Mental Vortex is the fourth album by the Swiss thrash metal band Coroner, released on 12 August 1991.

Professional ratings
Review scores
| Source | Rating |
| AllMusic | Star Half star |
| Collector's Guide to Heavy Metal | 9/10 |

==Musical style==
Mental Vortex continues Coroner's experimental approach established in its predecessor, No More Color (1989), blending thrash metal with progressive, jazz fusion, and avant-garde influences.

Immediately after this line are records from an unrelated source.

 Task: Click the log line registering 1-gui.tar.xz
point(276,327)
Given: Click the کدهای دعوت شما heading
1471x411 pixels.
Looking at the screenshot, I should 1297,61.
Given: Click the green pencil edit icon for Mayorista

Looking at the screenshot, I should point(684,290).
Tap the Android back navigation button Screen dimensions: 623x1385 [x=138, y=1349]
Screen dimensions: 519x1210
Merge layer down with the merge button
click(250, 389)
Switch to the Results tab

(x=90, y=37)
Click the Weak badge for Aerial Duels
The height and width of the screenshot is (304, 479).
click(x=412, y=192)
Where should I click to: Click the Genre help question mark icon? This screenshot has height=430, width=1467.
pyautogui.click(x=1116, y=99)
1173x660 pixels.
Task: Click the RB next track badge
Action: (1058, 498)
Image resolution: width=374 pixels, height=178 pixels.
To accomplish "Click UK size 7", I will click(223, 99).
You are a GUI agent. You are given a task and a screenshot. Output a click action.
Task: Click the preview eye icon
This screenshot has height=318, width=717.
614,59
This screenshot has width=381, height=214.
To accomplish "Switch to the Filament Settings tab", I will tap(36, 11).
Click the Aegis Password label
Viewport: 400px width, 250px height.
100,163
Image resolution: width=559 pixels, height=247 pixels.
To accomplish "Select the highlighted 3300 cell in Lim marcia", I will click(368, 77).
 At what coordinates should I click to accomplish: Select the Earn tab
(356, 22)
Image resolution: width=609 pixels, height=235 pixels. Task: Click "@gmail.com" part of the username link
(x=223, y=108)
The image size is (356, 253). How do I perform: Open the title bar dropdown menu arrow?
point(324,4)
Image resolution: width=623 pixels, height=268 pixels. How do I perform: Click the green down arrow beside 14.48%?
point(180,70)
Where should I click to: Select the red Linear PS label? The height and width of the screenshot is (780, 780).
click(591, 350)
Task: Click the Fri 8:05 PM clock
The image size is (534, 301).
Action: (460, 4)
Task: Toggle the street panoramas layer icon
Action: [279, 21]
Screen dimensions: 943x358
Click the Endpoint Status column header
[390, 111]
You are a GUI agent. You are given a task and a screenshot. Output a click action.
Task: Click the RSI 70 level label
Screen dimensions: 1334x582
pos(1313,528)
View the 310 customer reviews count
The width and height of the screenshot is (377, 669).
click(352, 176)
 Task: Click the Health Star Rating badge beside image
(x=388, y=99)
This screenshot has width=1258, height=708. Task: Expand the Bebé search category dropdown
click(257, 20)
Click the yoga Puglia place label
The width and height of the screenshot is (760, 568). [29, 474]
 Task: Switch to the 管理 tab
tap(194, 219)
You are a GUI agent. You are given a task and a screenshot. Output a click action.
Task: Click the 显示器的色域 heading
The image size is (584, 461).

About the album's direction, Eduardo Rivadavia of AllMusic claims, "Unbridled speed and aggression were replaced by highly technical and unconventional songwriting."

==Reissues==
After being out of print for many years, Noise/BMG reissued the album in 2018, remastered with the same track list in a digipack CD case, including additional photographs of the band and memorabilia.

==Track listing==

| No. | Title | Lyrics | Music | Length |
|---|---|---|---|---|
| 1. | "Divine Step (Conspectu Mortis)" |  | Baron, Royce | 7:05 |
| 2. | "Son of Lilith" |  | Baron, Royce | 6:55 |
| 3. | "Semtex Revolution" |  | Baron | 5:31 |
| 4. | "Sirens" |  | Baron, Royce | 4:56 |
| 5. | "Metamorphosis" |  | Baron, Royce | 5:35 |
| 6. | "Pale Sister" |  | Baron | 4:55 |
| 7. | "About Life" |  | Baron | 5:18 |
| 8. | "I Want You (She's So Heavy)" (The Beatles cover) | Lennon, McCartney | Lennon, McCartney | 7:15 |
| Total length: |  |  |  | 47:30 |

==Personnel==
- Coroner
- Ron Broder (as Ron Royce) – vocals, bass
- Tommy Vetterli (as Tommy T. Baron) – guitars
- Marky Edelmann (as Marquis Marky) – drums, cover concept and design

- Additional musicians
- Kent Smith – keyboards
- Janelle Sadler – backing vocals
- Steve Gruden – backing vocals

- Production
- Tom Morris – producer, engineer, mixing
- Sven Conquest – second engineer
- Karl-U. Walterbach – executive producer
- Martin Becker – photography (cover and sleeve)
- Maren Lotz – typography
- Robbie Müller – digital image

==Charts==

Chart performance for Mental Vortex
| Chart (2026) | Peak position |
|---|---|
| Swiss Albums (Schweizer Hitparade) | 62 |

==Notes==
- The intro on "Divine Step" (the "Emergency Room intro") is from the movie Re-Animator.
- Lilith is a female demon of the Mesopotamian mythology.
- The sample at the end of "Semtex Revolution" is from a Dallas news broadcast covering the assassination of John F. Kennedy.
- Semtex is a type of plastic explosive.
- "About Life" samples the line 'We have to see, we have to know' from the film Hellbound: Hellraiser II.
- The cover image is a modified photograph of Anthony Perkins as Norman Bates in the 1960 Alfred Hitchcock film Psycho.
- A music video was made for the song "I Want You (She's So Heavy)".